James Alston, a participant in the program, said he was in “hard situation” before he joined BoMF.

“[The program] has been great,” Alston said. “I love the running, I love the support and I love the people.”

Runners in the program for 30 days with an attendance rate of at least 90 percent can move on to Next Steps, Laboy said, which helps participants gain employment and housing with resources like financial assistance and job training.

As part of the Next Steps phase of the program, BoMF also provides a job-readiness workshop where it hosts mock interviews and sharpens the participants’ resumes. The focus isn’t on giving out jobs, but creating connections, Laboy said.

BoMF also partners with AT&T to offer technology workshops to teach participants how to use iPads and computers, making it easier to search for jobs. The program also hosts workshops with Bank of America to educate participants on managing their credit and bank accounts, Laboy said.

Statistics for job placement vary from year to year, Laboy said, but so far this year, the group has a 52 percent job placement rate for its 150 members in Philadelphia.

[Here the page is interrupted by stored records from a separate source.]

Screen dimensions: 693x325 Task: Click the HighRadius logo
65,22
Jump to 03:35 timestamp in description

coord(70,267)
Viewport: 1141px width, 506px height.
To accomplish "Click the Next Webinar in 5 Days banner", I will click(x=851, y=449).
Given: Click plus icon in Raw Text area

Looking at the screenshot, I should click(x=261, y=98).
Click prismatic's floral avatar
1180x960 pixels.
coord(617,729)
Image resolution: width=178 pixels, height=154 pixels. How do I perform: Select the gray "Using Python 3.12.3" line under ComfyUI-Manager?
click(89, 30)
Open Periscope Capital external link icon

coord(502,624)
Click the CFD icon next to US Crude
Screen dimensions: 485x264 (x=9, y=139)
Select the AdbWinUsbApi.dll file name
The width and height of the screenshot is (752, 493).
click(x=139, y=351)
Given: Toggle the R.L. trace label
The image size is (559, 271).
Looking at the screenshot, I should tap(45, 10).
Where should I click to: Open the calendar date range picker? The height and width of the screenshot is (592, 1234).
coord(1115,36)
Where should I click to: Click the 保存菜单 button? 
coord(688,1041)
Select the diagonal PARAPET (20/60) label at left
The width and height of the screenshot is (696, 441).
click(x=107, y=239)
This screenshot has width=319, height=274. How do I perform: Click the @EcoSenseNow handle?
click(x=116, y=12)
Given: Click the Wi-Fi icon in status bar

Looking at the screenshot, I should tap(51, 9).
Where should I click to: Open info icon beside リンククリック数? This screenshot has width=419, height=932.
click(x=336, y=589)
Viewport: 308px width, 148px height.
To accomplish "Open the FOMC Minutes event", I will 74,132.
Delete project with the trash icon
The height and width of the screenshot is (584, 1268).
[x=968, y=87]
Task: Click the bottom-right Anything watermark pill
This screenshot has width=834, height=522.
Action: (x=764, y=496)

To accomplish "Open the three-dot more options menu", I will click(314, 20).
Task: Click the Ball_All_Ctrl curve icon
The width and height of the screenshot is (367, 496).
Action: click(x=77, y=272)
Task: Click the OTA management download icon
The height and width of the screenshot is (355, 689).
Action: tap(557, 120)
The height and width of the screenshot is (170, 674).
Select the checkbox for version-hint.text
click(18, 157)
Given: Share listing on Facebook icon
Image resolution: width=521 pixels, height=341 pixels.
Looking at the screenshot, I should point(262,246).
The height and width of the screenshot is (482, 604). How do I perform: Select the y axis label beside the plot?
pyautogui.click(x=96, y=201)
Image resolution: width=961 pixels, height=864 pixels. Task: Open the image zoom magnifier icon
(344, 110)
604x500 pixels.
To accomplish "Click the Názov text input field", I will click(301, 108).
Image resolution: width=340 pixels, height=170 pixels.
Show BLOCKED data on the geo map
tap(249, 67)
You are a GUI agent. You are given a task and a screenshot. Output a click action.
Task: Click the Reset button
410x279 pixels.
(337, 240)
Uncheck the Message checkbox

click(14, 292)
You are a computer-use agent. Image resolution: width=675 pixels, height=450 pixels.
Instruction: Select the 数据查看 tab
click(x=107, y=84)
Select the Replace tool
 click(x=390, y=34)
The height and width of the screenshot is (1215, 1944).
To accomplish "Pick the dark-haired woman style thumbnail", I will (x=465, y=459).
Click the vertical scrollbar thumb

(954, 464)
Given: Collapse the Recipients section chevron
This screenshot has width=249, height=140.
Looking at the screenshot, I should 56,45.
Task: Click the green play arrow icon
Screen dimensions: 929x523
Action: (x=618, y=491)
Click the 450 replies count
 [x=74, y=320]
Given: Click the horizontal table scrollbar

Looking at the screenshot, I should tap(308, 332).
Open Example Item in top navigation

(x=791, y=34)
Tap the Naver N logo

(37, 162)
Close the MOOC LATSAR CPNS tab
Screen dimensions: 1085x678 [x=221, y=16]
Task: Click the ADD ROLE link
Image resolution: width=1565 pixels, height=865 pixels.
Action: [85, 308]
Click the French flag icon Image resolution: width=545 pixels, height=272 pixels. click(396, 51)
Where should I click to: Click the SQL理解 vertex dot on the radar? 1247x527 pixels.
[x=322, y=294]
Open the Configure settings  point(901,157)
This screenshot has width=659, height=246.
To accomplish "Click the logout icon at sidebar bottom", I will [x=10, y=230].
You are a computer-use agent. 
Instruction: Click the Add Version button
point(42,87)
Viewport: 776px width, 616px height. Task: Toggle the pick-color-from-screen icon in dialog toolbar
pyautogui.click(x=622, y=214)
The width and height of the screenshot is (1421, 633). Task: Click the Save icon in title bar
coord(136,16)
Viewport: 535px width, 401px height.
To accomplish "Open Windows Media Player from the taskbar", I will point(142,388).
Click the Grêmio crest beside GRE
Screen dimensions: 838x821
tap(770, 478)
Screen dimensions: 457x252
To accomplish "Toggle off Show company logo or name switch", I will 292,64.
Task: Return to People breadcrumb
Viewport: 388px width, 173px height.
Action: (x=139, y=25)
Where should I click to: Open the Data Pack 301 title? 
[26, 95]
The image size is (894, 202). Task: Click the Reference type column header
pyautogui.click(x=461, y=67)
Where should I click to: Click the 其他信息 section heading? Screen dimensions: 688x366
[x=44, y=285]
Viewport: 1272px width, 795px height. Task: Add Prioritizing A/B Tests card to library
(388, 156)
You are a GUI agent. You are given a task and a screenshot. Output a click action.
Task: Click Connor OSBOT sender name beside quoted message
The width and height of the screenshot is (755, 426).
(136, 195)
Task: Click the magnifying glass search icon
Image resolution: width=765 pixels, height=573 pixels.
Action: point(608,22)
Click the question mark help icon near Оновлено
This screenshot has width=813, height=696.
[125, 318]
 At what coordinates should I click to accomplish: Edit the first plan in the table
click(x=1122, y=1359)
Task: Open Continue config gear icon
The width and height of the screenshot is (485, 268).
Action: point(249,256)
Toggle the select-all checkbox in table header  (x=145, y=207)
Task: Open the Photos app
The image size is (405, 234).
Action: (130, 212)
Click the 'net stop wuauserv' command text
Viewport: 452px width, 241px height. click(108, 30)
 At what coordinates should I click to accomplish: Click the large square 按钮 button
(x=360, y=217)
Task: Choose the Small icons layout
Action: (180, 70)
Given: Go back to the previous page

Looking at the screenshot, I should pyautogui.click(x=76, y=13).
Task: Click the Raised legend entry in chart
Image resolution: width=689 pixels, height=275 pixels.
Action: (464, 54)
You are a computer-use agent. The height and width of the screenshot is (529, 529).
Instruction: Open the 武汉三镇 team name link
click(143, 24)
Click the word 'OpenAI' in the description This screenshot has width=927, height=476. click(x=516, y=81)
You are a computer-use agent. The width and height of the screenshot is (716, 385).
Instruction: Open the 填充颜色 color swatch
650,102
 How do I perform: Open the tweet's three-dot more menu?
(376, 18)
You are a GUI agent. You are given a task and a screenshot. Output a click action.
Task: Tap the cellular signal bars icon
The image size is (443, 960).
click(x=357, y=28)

The group hopes to reach 65 percent before 2017.

“I think one of the things that keeps me here is the long-term change I see in the individuals that participate in the program,” Laboy said.

Claire Patterson, a junior risk management and insurance major and TURC member, interned with BoMF in 2014. Shortly after, she started running with the group.

Patterson said the determination of BoMF’s participants stands out to her.

“I think there is something amazing about starting with a member who is not in the best place in their life, and over the course of six months or a year watching them just transform themselves with just their own hard work,” Patterson said. “It’s incredible to see someone who is just so dedicated turn their life around.”